I've looked for 256-bit AES encrypted wireless keyboards, and apparently they don't exist. Can anybody explain why this is from a cryptographic point of view?
Why wouldn't they just opt-in to the highest standard of encryption, instead of settling for the runner-up? Is there any cryptographic (or closely related) reason why industrial producers might have decided to use AES-128 instead of AES-256?
AES-256 isn't "better" than AES-128 in any practical sense. A crack of AES-128 will almost certainly bring down AES-256 anyway, and there's no practical difference between 128-bit keys and 256-bit keys — nobody will crack a 128-bit key in the future of humanity as a species.
On the other hand, AES-256 likely requires more power draw than AES-128 for this piece of hardware. I'll take an extra hour of battery life over a meaningless difference in security. Hell, I'd take an extra five minutes of battery life.
I believe that the answer actually lies in 0.5 cents. It costs me about 0.05 dollars per $mm^2$ on die. If AES-128 is adequate for an application, there's not a compelling business reason to use AES-256 considering that it increases cost. Furthermore, because you are doing hardware, AES-256 is a bit of a hassle as you have to fill out arms export forms when you fab your ICs.
Pretty much, all ICs and specifications are around a minimally viable VLSI implementation. In this case, some one made an extra \$500k on \$100m in IC sales.
It's about balancing security and usability.
AES-128 is more than secure enough to protect your data, and it's a lot faster than AES-256 is. Why would they opt for an arguably more useless security margin when the drawbacks would be a worse response time for keyboard.
I'd bet a lot more people will complain about poor response time than having an insane security margin.
Several comments already addressed that AES-128 is not in any practical sense inferior to AES-256.
In a keyboard, that is doubly true. First, your threat model is that someone can intercept, eavesdrop and/or manipulate your keyboard input. Which is fleeting. So your attacker either listens and records a lot, or is attacking you at the exact right moment. Neither of which is likely to give him the top ultra highest level state secrets that would warrent an attack where the difference would even come into play theoretically.
Considering the threat, even a weaker encryption would be absolutely fine. However, right now AES-128 is actually closer to AES-256 than most people think, because there exist attacks on AES-256 and AES-192 that reduce their effective key length to about 176 and 119 respectively. This attack does not affect AES-128. (see, e.g. Schneiers post).
A practical attack on any of these key lengths is not feasable for the forseable time, even for state actors.
Combine that with the threat model and there is simply no reason whatsoever to use AES-256 in a keyboard if it costs even one cent more.
AES-128 is not insecure, it is just less secure than AES-256, simply because the later uses more bits. Currently no known attack vector exists, that can crack either or even come close to cracking any.

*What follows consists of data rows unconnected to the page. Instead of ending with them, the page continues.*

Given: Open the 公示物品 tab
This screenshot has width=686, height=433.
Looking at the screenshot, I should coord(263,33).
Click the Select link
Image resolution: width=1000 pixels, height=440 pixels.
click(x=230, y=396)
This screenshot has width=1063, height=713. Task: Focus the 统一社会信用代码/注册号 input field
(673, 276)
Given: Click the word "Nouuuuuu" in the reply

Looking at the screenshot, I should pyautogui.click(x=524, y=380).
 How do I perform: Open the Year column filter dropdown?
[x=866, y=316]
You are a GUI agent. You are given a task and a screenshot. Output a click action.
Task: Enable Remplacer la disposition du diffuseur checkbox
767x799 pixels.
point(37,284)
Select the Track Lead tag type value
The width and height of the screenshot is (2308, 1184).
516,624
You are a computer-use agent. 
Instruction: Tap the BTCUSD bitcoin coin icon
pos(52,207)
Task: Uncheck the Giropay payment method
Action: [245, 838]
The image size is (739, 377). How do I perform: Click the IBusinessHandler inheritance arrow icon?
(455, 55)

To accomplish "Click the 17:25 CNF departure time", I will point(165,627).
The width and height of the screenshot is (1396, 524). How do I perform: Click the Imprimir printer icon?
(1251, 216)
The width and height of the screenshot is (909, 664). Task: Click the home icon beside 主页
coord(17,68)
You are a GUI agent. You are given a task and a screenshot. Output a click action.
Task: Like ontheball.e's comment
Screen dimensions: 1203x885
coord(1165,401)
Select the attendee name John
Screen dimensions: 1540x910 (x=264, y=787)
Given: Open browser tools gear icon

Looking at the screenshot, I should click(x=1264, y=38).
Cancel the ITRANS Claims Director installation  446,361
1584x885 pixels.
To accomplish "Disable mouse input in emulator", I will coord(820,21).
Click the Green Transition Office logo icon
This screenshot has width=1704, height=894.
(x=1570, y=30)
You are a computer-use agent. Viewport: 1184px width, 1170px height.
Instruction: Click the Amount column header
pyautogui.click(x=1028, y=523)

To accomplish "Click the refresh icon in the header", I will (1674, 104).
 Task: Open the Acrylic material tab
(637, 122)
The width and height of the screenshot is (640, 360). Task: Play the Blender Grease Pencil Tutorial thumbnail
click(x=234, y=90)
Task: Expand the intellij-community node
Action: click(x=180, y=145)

If you have to choose a security method you also need to consider how important a strong cryptographic algorithm is vs the time it takes to calculate it. A keyboard has limited CPU power, the data transmitted is usually of low value and is also very volatile. The low CPU power makes a faster algorithm desirable, and the low risk and high volatility makes AES-128 completely sufficient.
An important document on a PC has a high value, is usually stored for a very long time and sufficient CPU power is available. There is no need for a particular fast algorithm, so the more secure one should be chosen, which is AES-256.